While the suit has generated tremendous media coverage, Spitzer’s actual legal case appears thin. Spitzer: Surrendering to the Temptations of Power

In the name of fighting crime, government prosecutors have tremendous power to investigate, charge, and sue those suspected of wrongdoing. But that power can lead to abuse.

Easy access to favorable publicity lures ambitious prosecutors into pursuing politically popular cases, even if those cases aren’t always legally sound. And prosecutors can be tempted to use their posts to further their own political or ideological agendas.

New York Attorney General Eliot Spitzer increasingly appears to have succumbed to both temptations.

After attracting sensational attention for pursuing tobacco companies and Wall Street, Spitzer is continuing his prosecutorial crusade against "big business."

Labeling himself the "people’s lawyer," Spitzer has turned to new targets in an effort to make an even bigger splash before formally beginning his campaign for Governor of New York. But as Spitzer has widened his net, his cases have gotten thinner and his motives have grown increasingly suspicious.

Last month, in a classic example of regulation by prosecution and after declaring drug manufacturers would be his next corporate targets, Spitzer filed a lawsuit against drug-maker GlaxoSmithKline, charging that the company withheld negative information about one of its drugs from doctors and consumers.

His lawsuit attracted world-wide attention, and once again landed Spitzer on newspaper front pages, this time attacking politically unpopular drug manufacturers. Unfortunately, Spitzer’s case threatens to undermine the carefully woven fabric of regulation that ensures the quality and safety of drugs across all 50 states.

By mandating through his suit what information drug makers must provide doctors, Spitzer substitutes his regulatory judgment for that of the Food and Drug Administration — the only governmental agency tasked with drug regulation — which has existing rules addressing precisely the kind of communications that Spitzer’s suit attacks.

Spitzer was not elected to regulate the drug industry, and his interference with the federal government agency specifically mandated to do so constitutes a gross abuse and substantial expansion of his power.

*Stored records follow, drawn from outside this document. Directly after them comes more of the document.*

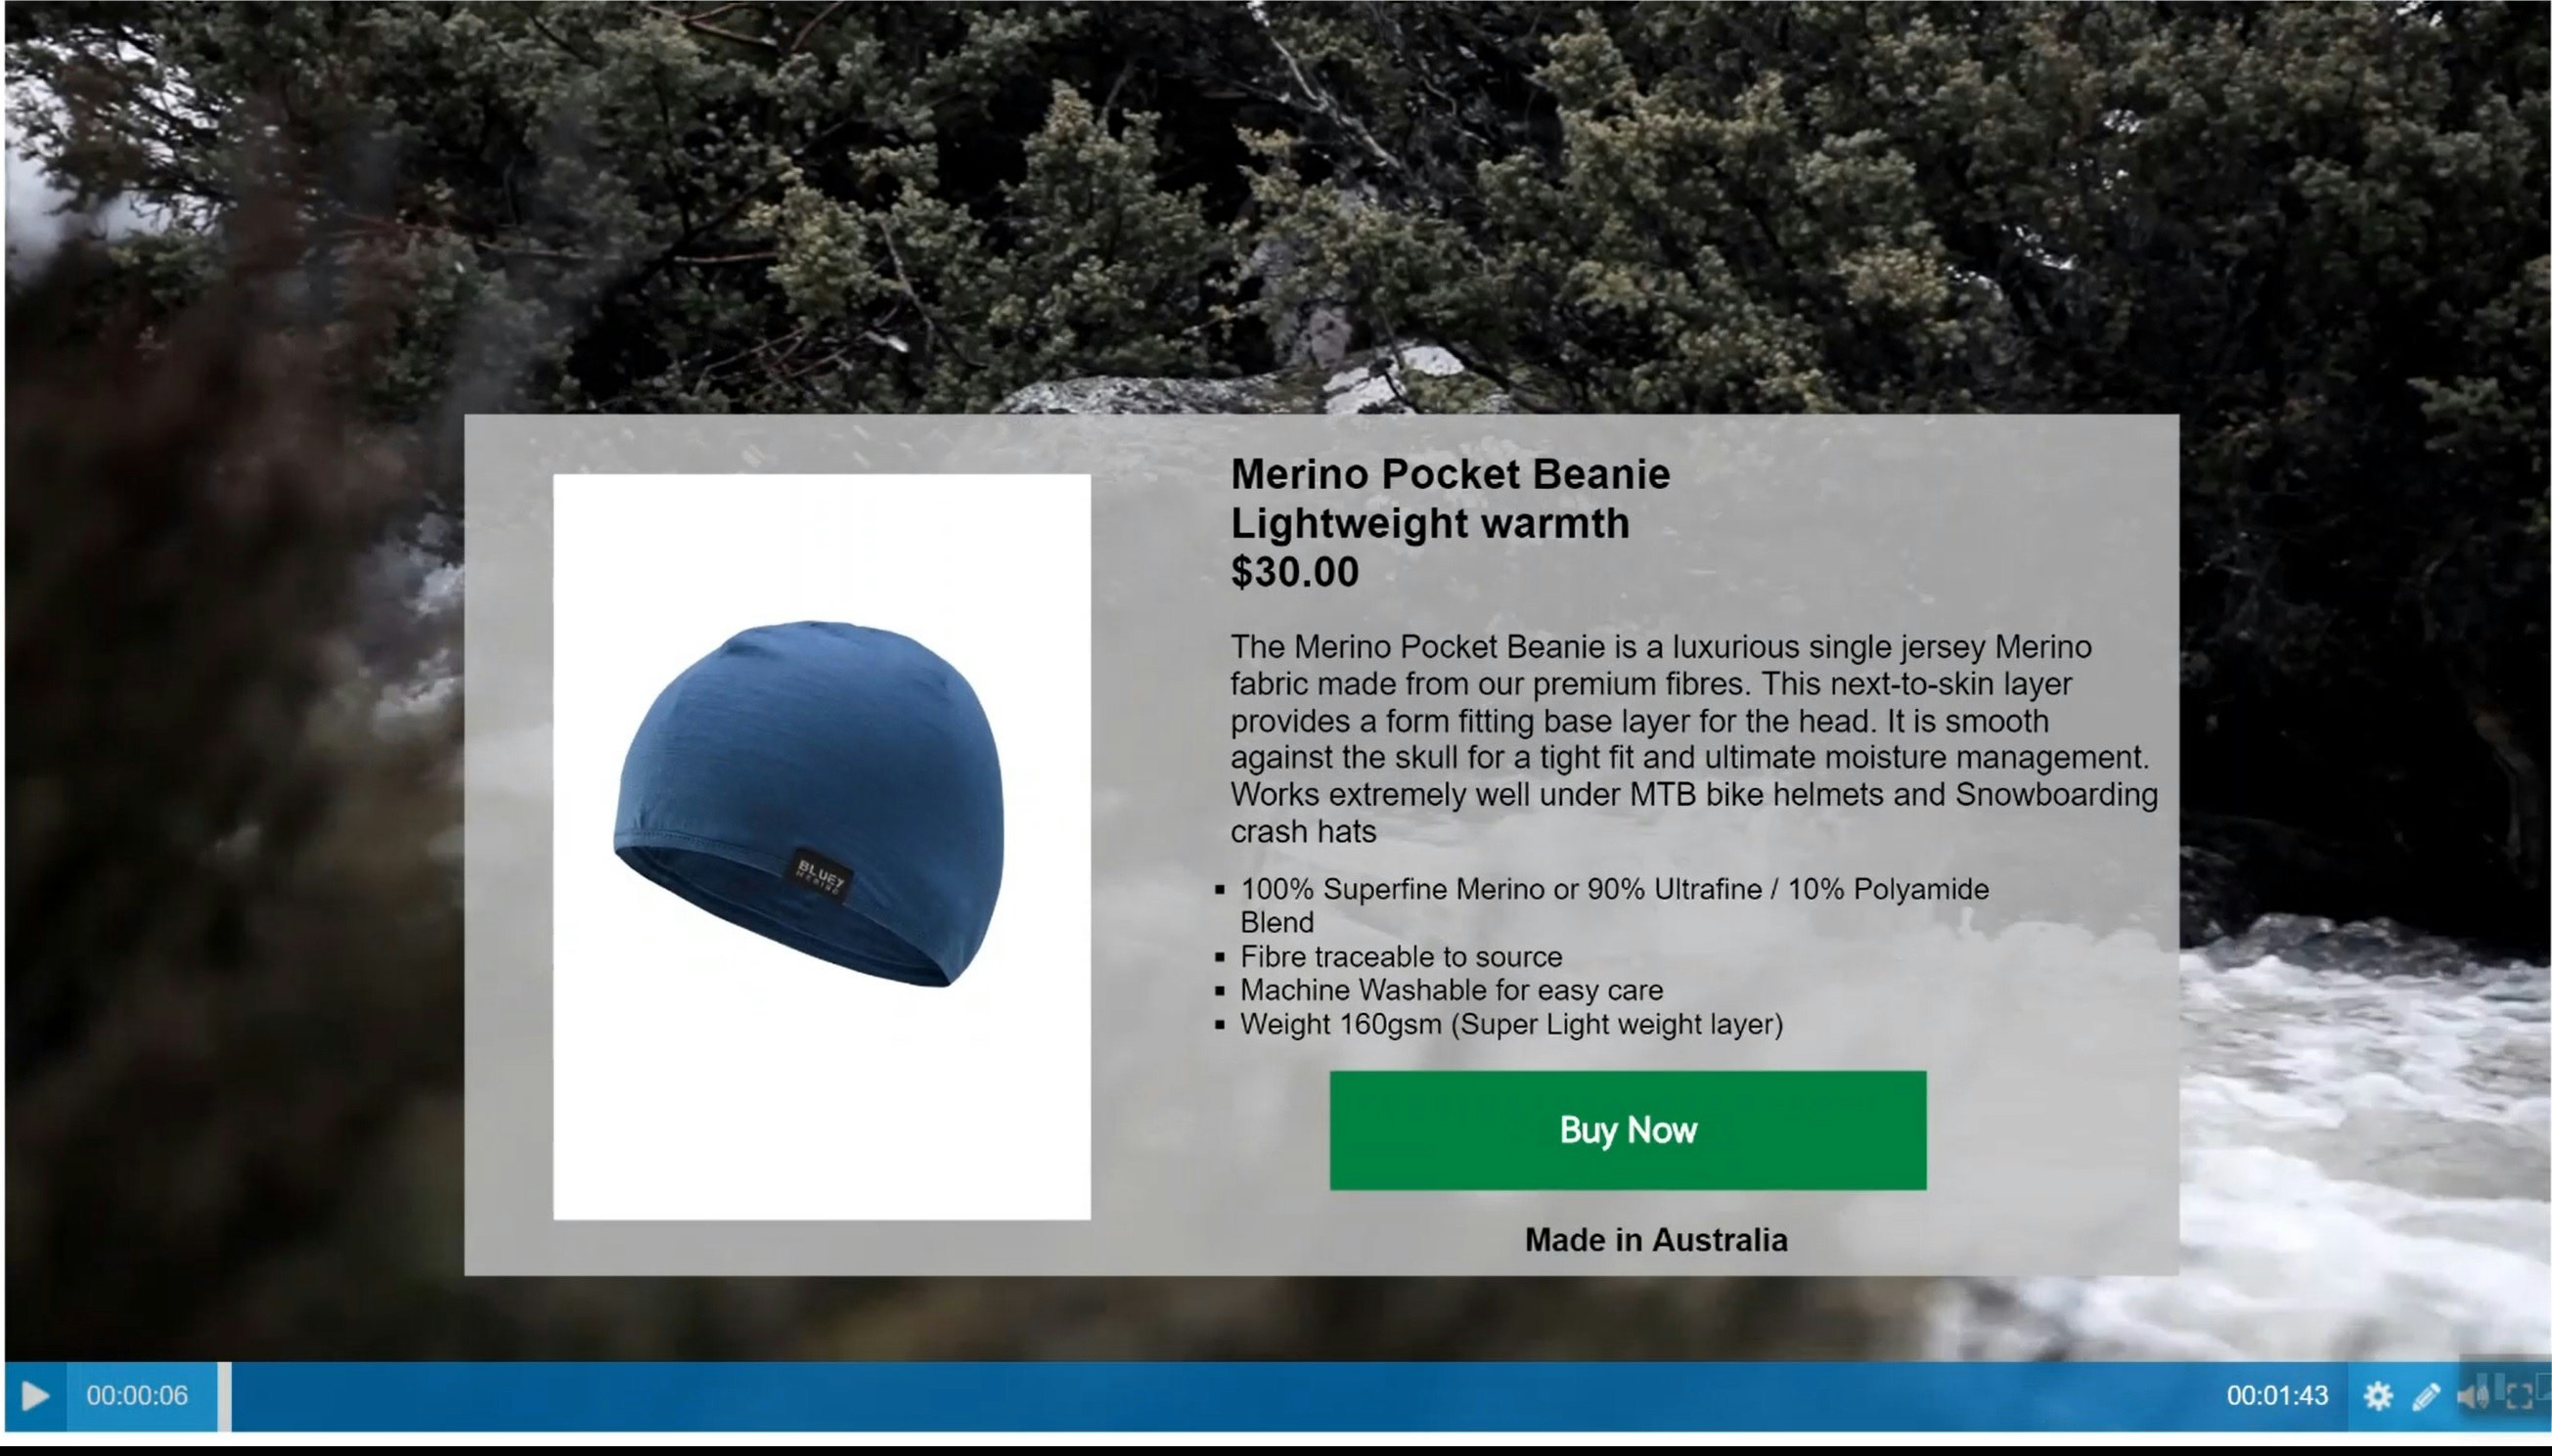Viewport: 2552px width, 1456px height.
Task: Click the Weight 160gsm bullet item
Action: pyautogui.click(x=1511, y=1024)
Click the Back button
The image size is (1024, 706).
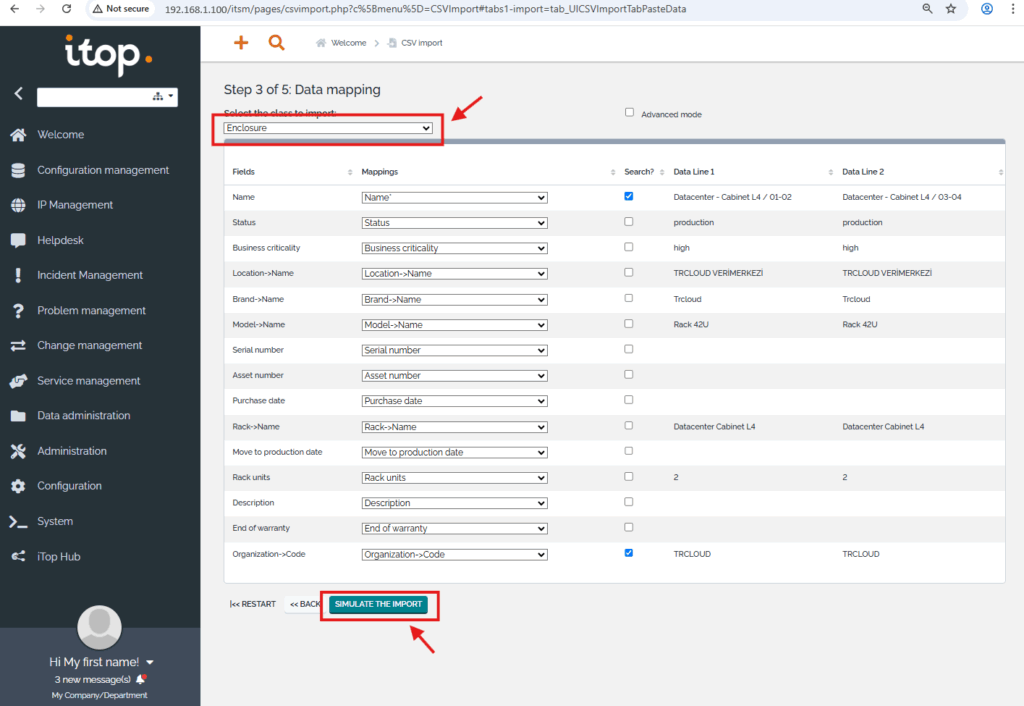pyautogui.click(x=304, y=605)
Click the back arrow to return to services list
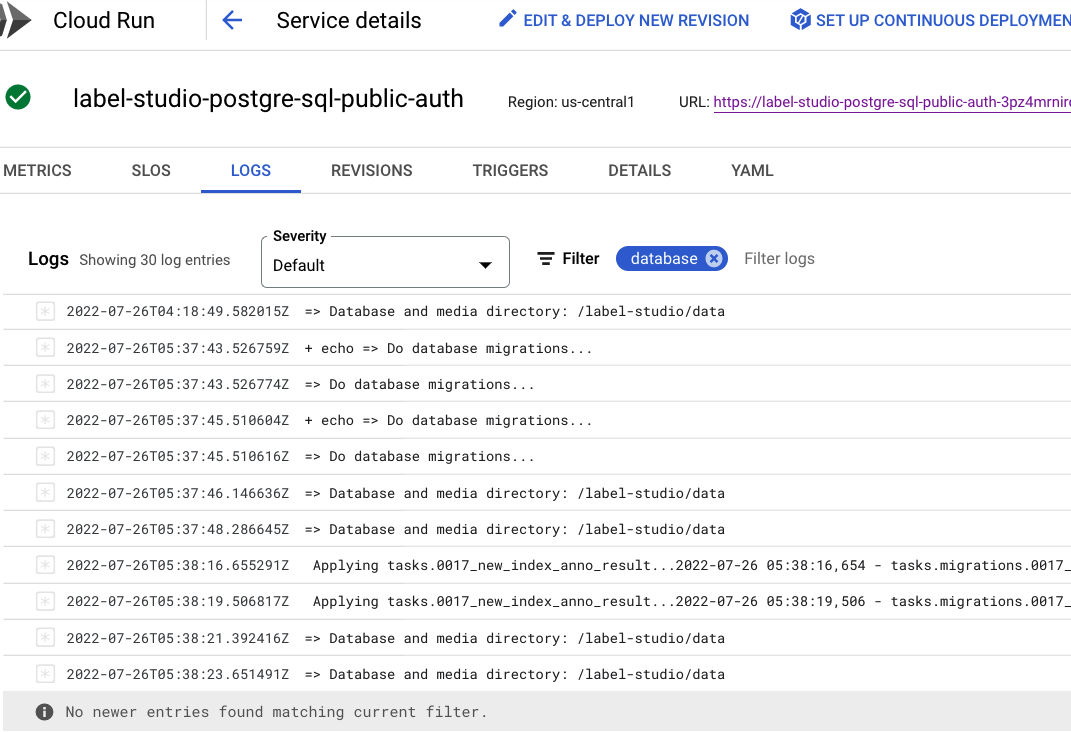 [232, 20]
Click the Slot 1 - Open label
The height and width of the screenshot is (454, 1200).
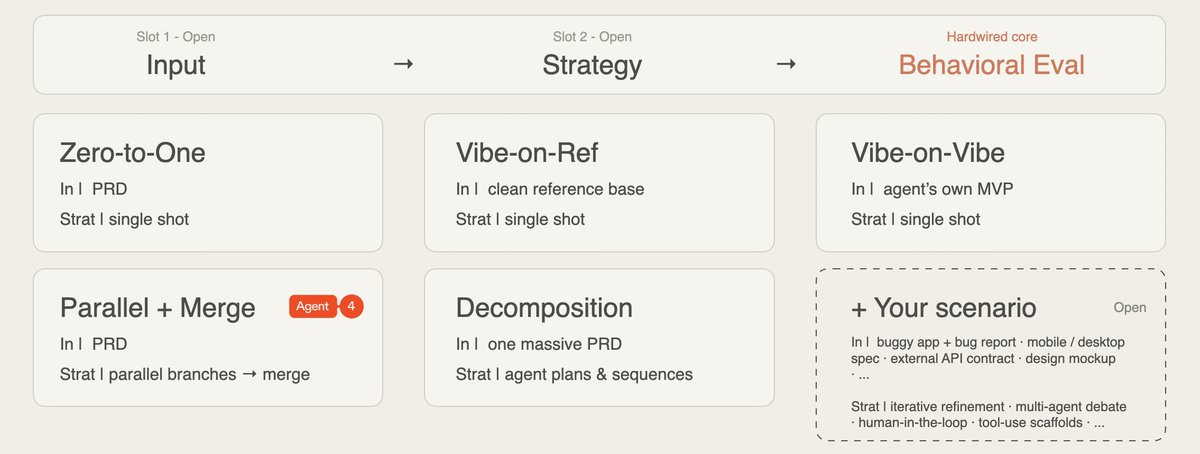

Meanwhile, just days after beginning his foray into prescription drug regulation, Spitzer sued Dick Grasso, former New York Stock Exchange CEO, and Ken Langone, an investment banker and former NYSE Board Member.

This time, Spitzer appears to have yielded to an urge to renew his attack on Wall Street and insert himself into a high visibility contract dispute. While the suit has generated tremendous media coverage, Spitzer’s actual legal case appears thin.

Many legal experts believe Spitzer will have a hard time proving his main contention — that Grasso and Langone broke a New York law governing executive compensation at non-profit organizations. At the same time, the selective pursuit of Grasso and Langone reveals Spitzer’s motives to be less than altruistic.

Grasso was fired by the NYSE after criticism of his compensation package. Spitzer says Grasso misled the NYSE Board of Directors into approving the package and wants Grasso to return the money to the Exchange.

Langone, a widely respected investment banker, was Chairman of the NYSE Board’s Compensation Committee when it developed Grasso’s compensation package. Spitzer says that Langone helped mislead the Board into approving Grasso’s pay structure, particularly a provision related to deferred compensation.

Spitzer, however, neglected to charge Carl McCall, who took over the NYSE Compensation Committee from Langone and personally urged the Board to approve making the deferred payments to Grasso. Prior to joining the NYSE Board, McCall was New York State Comptroller and remains a leading figure in the state Democratic Party. As such, McCall stands to be a key figure in Spitzer’s developing campaign for Governor of New York.

Both Grasso and Langone vigorously deny Spitzer’s charges. Among the arguments they make to refute his claims, Grasso and Langone point out that every member of the supposedly "duped" NYSE Board had a complete copy of Grasso’s compensation package and a report detailing its provisions in plain English. They also point out that most of the Board members were Wall Street luminaries who had negotiated similar, complex compensation packages for themselves.

Such is the nature of Spitzer’s overreaching for personal and political gain. Still skeptical? Consider this: even if Spitzer wins his suit on all counts, Grasso and Langone would pay damages to the NYSE, not the state of New York. Thus, New York taxpayers are funding Spitzer’s pursuit of a questionable case which can benefit only the New York Stock Exchange and Spitzer.

Spitzer’s record of taking on big business has helped him establish a public persona as a courageous crusader. His most recent cases have begun to reveal his true nature: a self-promoting, political opportunist. That hardly makes him unique. But his willingness to expand and abuse his prosecutorial power to achieve political objectives makes him dangerous.